***** Task input *****

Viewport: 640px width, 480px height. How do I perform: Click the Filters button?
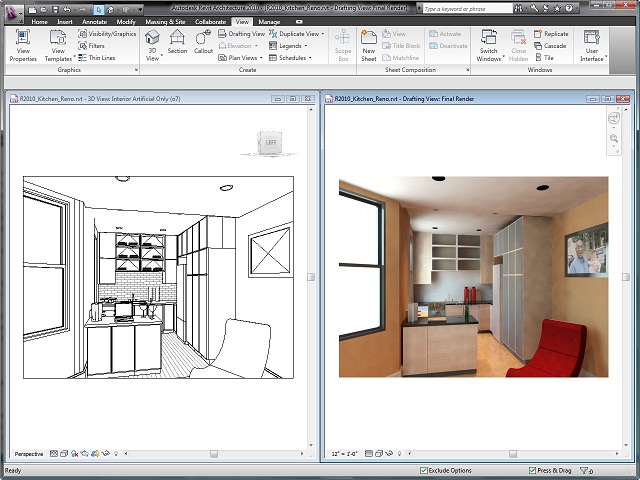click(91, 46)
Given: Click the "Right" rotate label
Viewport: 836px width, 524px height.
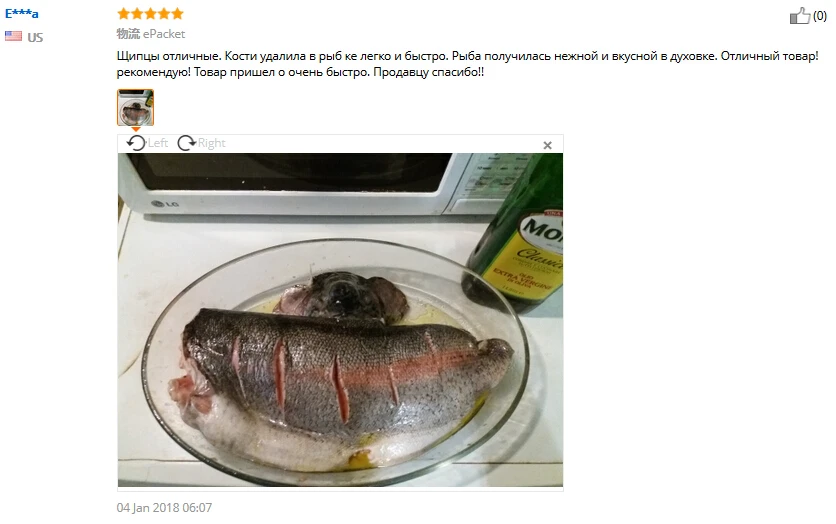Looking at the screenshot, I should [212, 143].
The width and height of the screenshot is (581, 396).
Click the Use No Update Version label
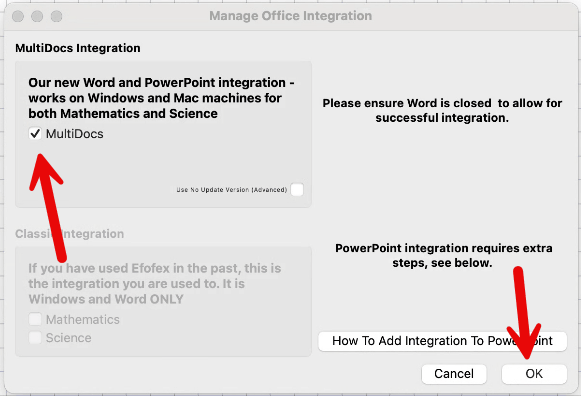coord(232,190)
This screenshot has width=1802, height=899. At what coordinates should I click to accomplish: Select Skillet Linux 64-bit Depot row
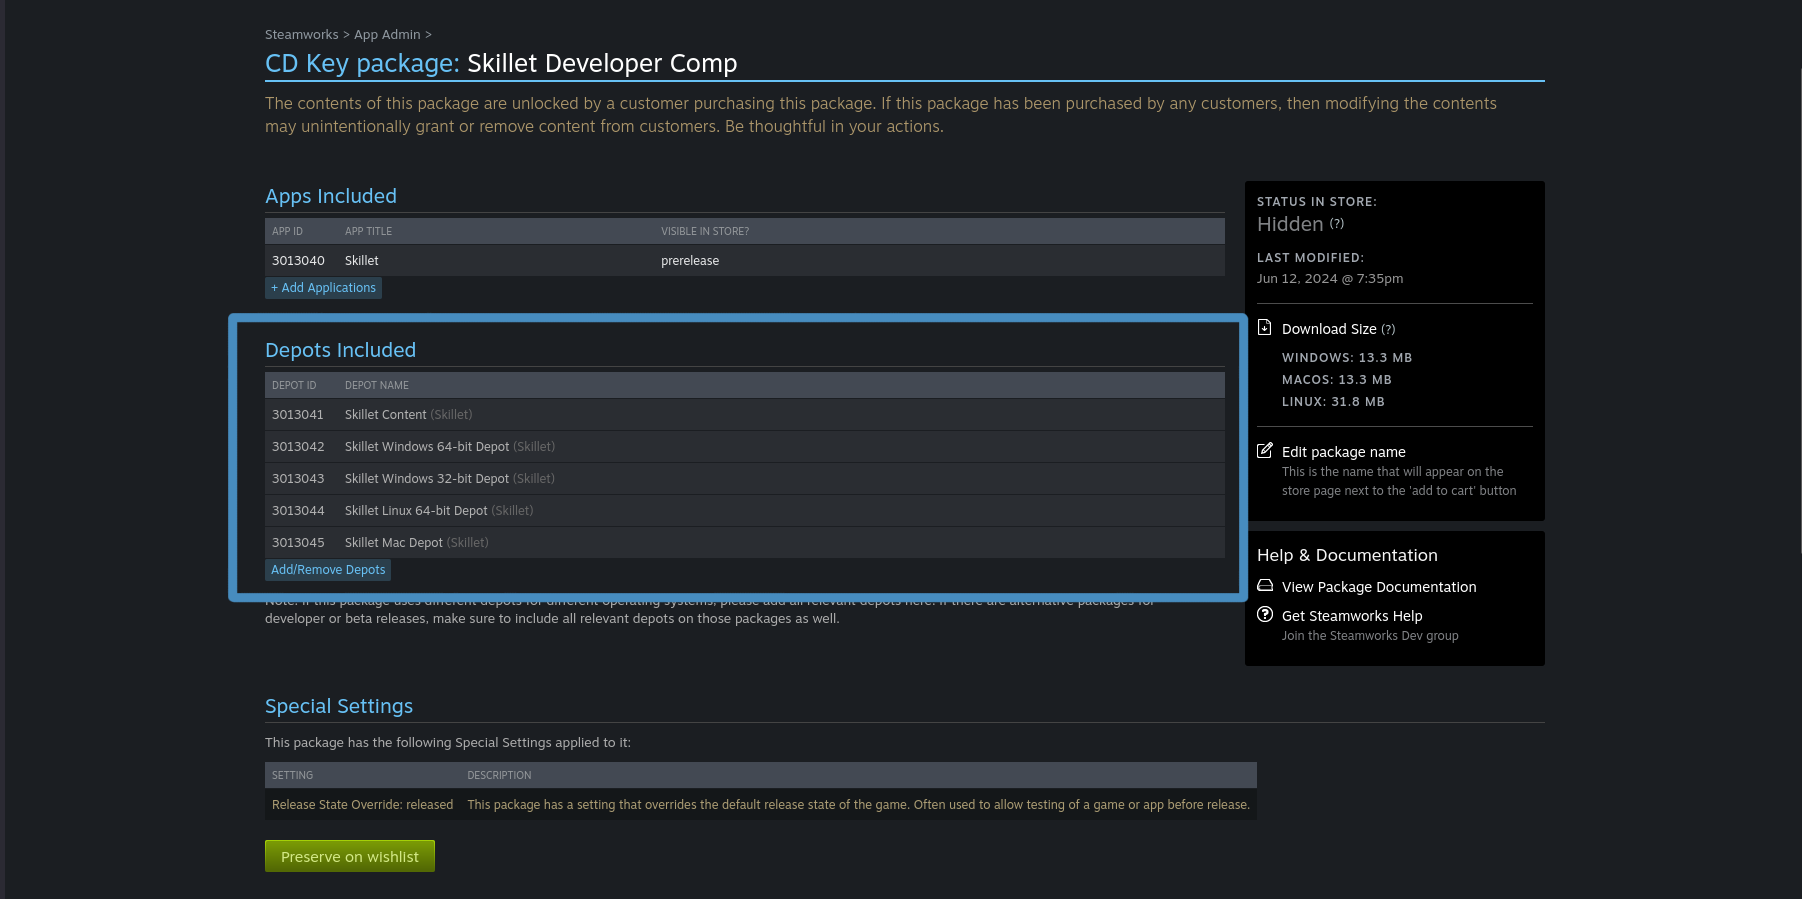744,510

*****

*Your instructions*
Could you reproduce exactly, and only, the lines from the one containing "Click the Use No Update Version label" through the end of the records above, both included, while leaving out the pictures?

*Completed exercise*
Click the Use No Update Version label
coord(232,190)
This screenshot has width=1802, height=899. At what coordinates should I click to accomplish: Select Skillet Linux 64-bit Depot row
744,510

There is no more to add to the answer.